Non coeliac gluten sensitivity, is the only diagnose via food elimination diet?

[thecatstrousers]

...or are there others tests? I have failed Coeliac blood test, which was no surprise really considering that by the time I took the test I had already figured out that gluten was causing me massive problems and couldn't bare to go back to the old way of living even for a few weeks (tmi, but neither did I have the time, with small DC I need my bathroom visits to be very short and sweet).

I'm off to see the doctor again to see if there is a test for NCGS, or if an endoscopy procedure would show up any historic damage from eating gluten. I'm asking here for advice because the doctors that I have seen over the years have not always been very informed. I was waived away with IBS about 20 years ago, went home, researched and realised that it wasn't that at all. Then followed 20 years of elimination diets and research.

Any information would be helpful in case I have missed anything.

You still need to go back on gluten to have the endoscopy for coeliacs.

Did you have your IgA level checked? Low IgA gives false negatives for coeliacs (but not necessarily positive for coeliacs)

I will ask that when I go back bedtimestories , I would be surprised as it wasn't mentioned at the time.

Rather than go back to eating gluten I will have to see what else I can do to move forward, the problem is I get fatigue and brain fog (as well as digestive issues) once I'm eating gluten and that makes it far harder for me to speak up and state my case to the doctor.

I've also read that work is being done to find a test for celiac that can be done without the need to re-introduce gluten to the diet. Perhaps I may just have to wait.

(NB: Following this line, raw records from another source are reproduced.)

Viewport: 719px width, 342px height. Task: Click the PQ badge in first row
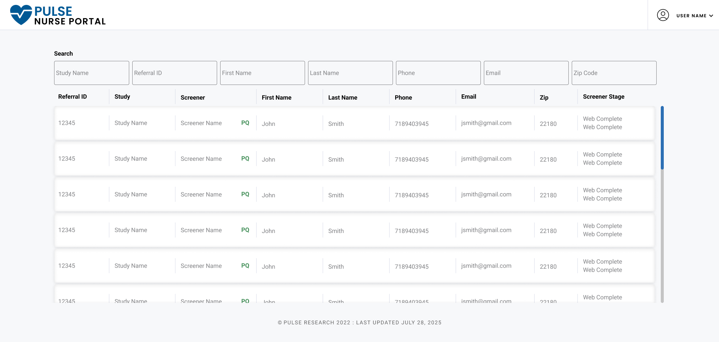(245, 123)
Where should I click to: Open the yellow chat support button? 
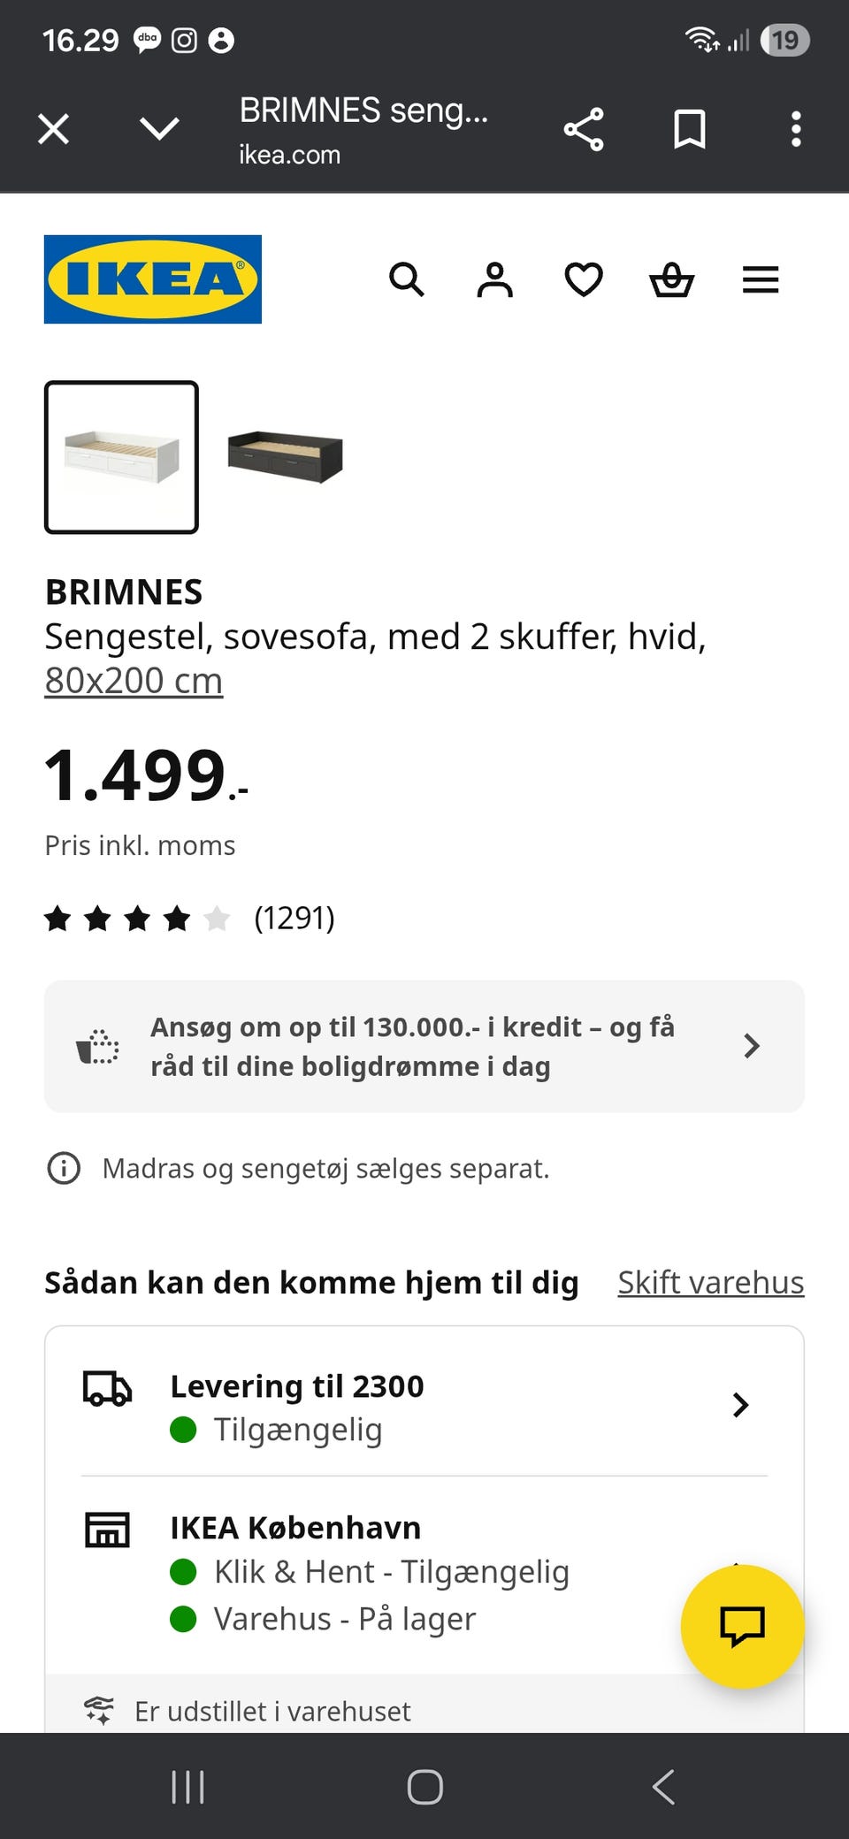pyautogui.click(x=742, y=1626)
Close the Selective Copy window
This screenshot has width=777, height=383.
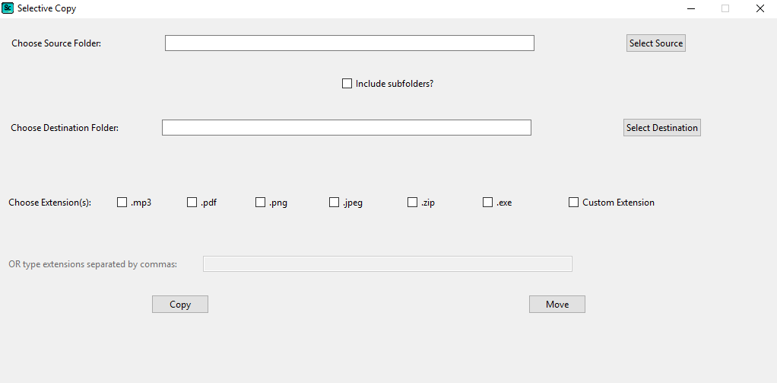(x=760, y=8)
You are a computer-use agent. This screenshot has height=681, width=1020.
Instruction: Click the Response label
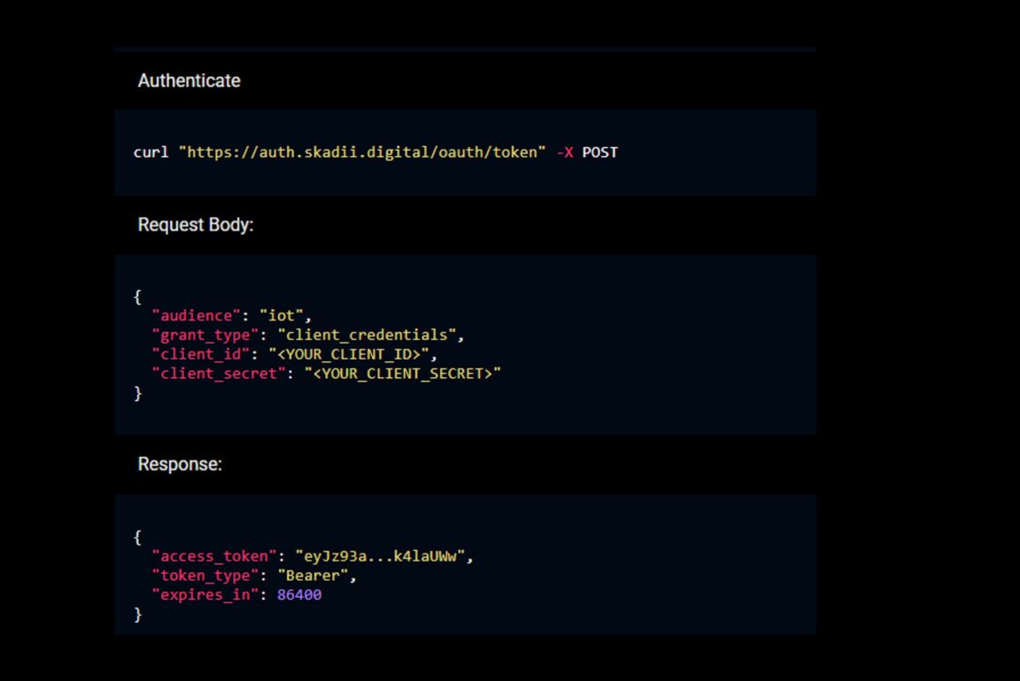click(180, 464)
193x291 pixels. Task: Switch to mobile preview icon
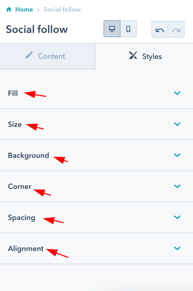pyautogui.click(x=129, y=29)
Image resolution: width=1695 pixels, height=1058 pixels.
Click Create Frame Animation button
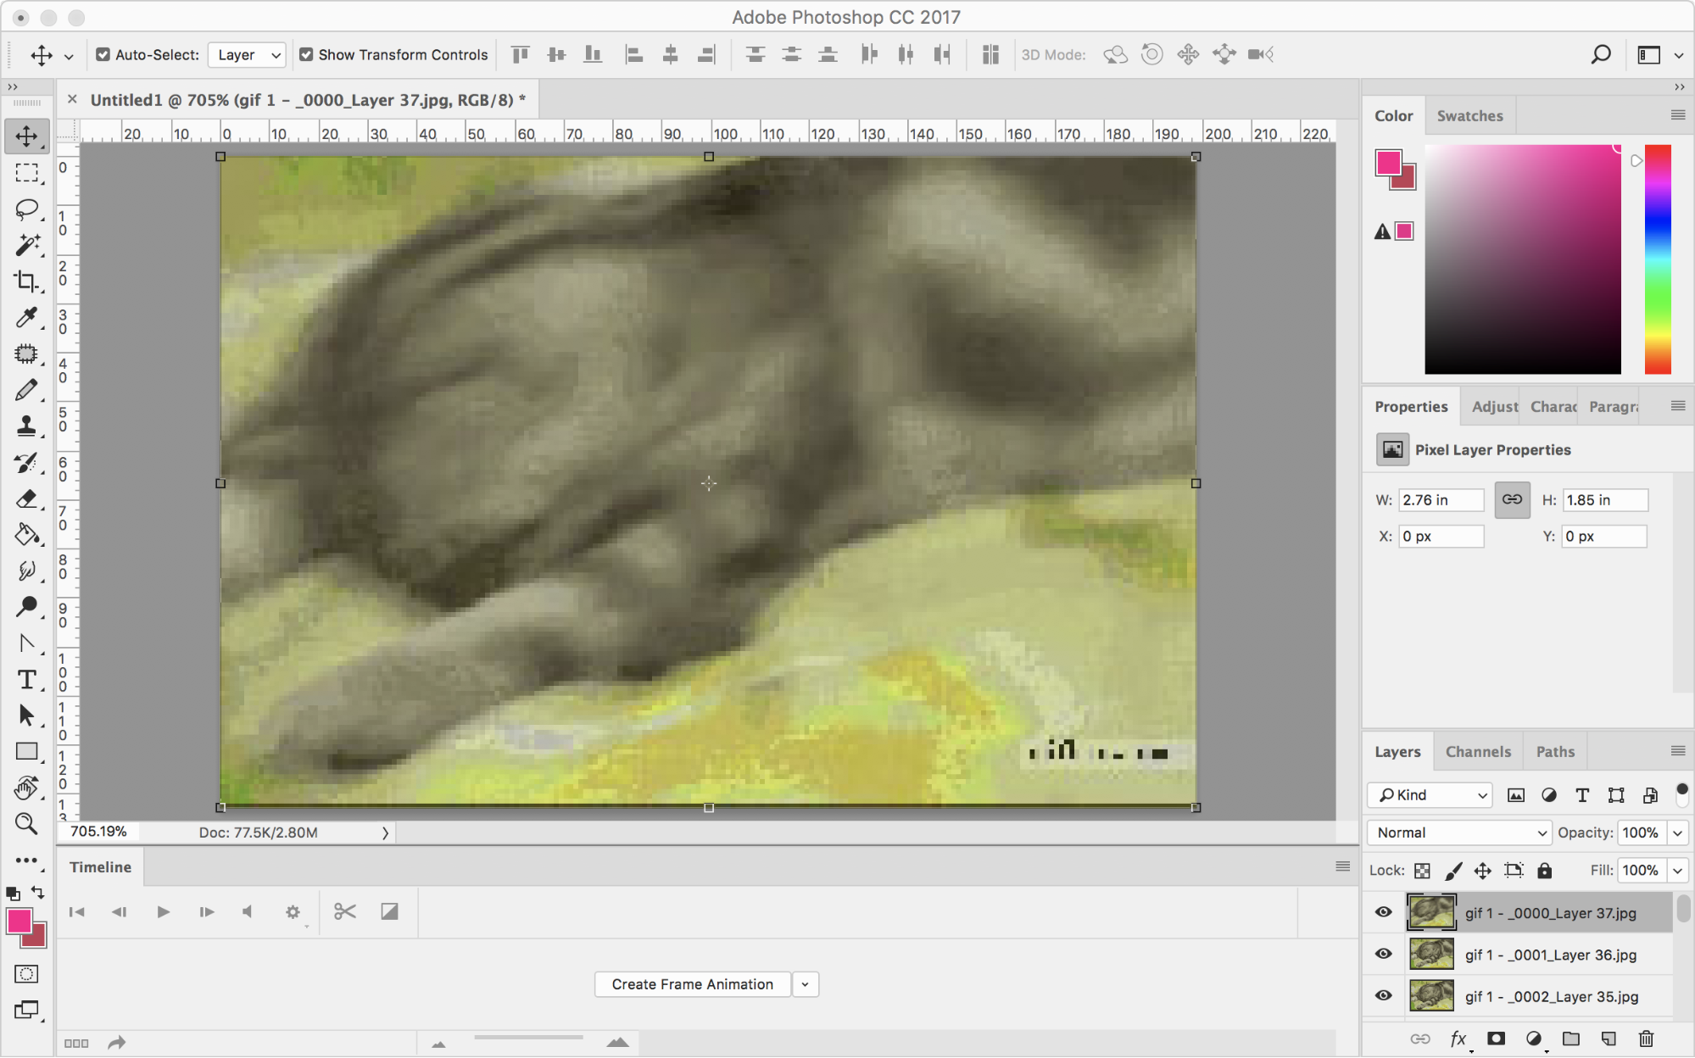click(x=694, y=983)
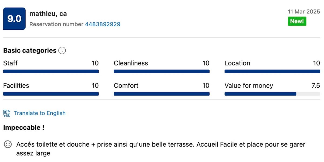Viewport: 324px width, 162px height.
Task: Click the green New! label
Action: [297, 21]
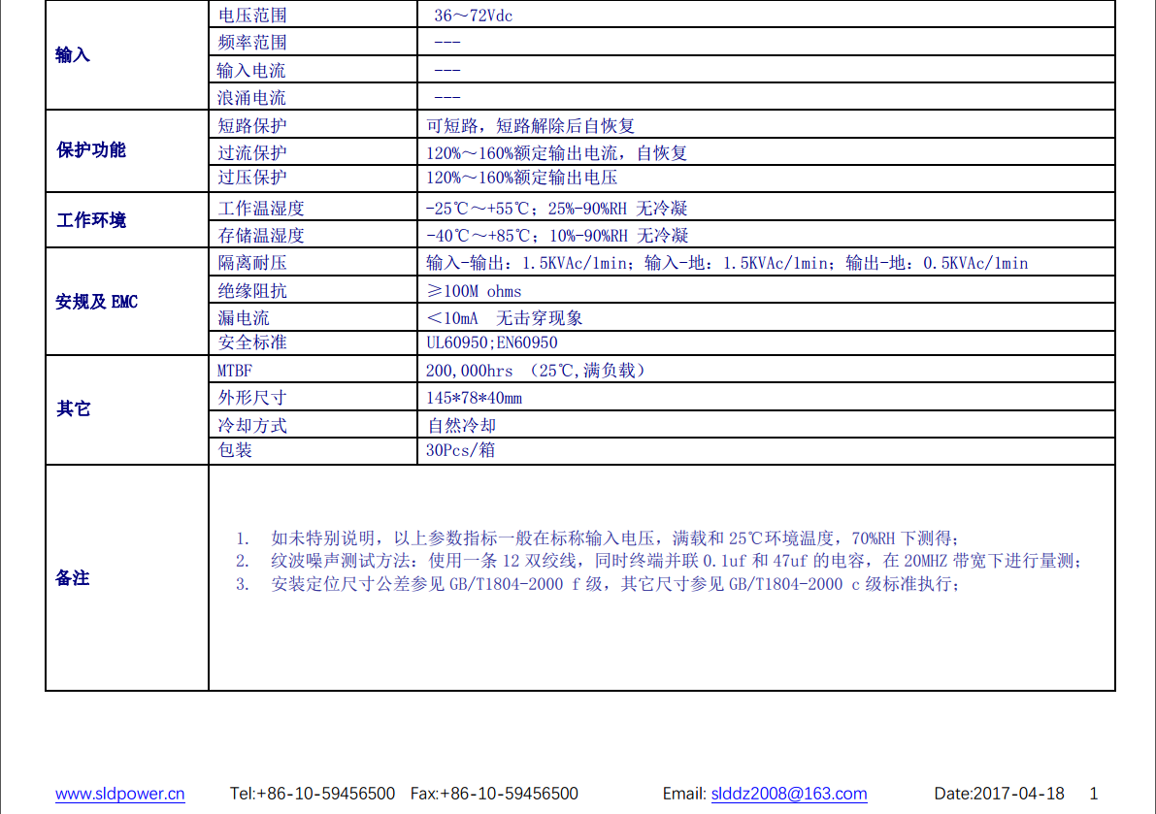Click the 备注 notes header cell

tap(73, 577)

Non IgE mediated allergy (ie slow allergic response, non coeliac) is only diagnosable by removal from diet for around 4 weeks (gold standard would then be reintroduction to check whether symptoms recur).

Sounds as if you don't want to go back on gluten to get a reliable coeliac result (and the bloods are frequently false negative anyway, so you'd only be certain with endoscopy and biopsy).

So - basically if you don't want to go that route, and you know you're feeling better off the gluten, just stay off the stuff!

I tested negative although I was eating gluten. I now know I have EDS which probably explains why I can't eat gluten. The dr said that I could eat gluten again at a later time and have another test but would it change how I ate? To be honest I can't imagine eating gluten again. Even tiny traces make me feel ill so I am quite obsessive about checking food. It is annoying that some people think that coeliac is the only legitimate reason to exclude gluten but I figure that it is my health and my choice.

As far as I'm aware the only way (if you are lucky and have a good doctor) to get a diagnosis of NCGS would be through an elimination diet and other factors being ruled out.
A GP recently said I probably had an issue with gluten after years of food diaries and obvious reactions, but she wouldn't formally diagnose anything as she said there was no test that could be done, she just told me not to eat it if I feel better without it, to be fair she did admit that intolerances do exist and there was growing evidence for it(she was one of the slightly better GP's Ive seen over the years)
The process is very hard, they don't seem to take allergies or intolerances very seriously even though they obviously exist. Which makes it all the harder to get family and friends to understand, which is what I struggle with the most.

I've resigned myself to the fact that I will never have a formal diagnosis but will not be eating it again. Ive recently read its very common for the blood tests for coeliac to be inaccurate, which makes me wonder whether I could actually have the disease, but I will never know unless they make a tests that can detect it without having to eat gluten for 6weeks and deliberately make yourself very sick!

Eliminating is the only way to confirm a non-ige allergy (what used to be called an intolerance). Coeliac UK have a very helpful website and a helpline which anyone can call - number on their website.

Thank you for your replies. My doctor was good, I had been tested for IgA levels. Not surprisingly she is more than happy for me to stop eating gluten.

I also called the helpline, thanks for that suggestion, they were very helpful, specially around the subject of getting freinds and family to understand Jessie06 . I was brought up not to make a fuss or to put people out on my behalf, I often wouldn't say anything and then feel ill. I think confidence is a large part of the solution, and facts help too. I would also recomend giving them a call.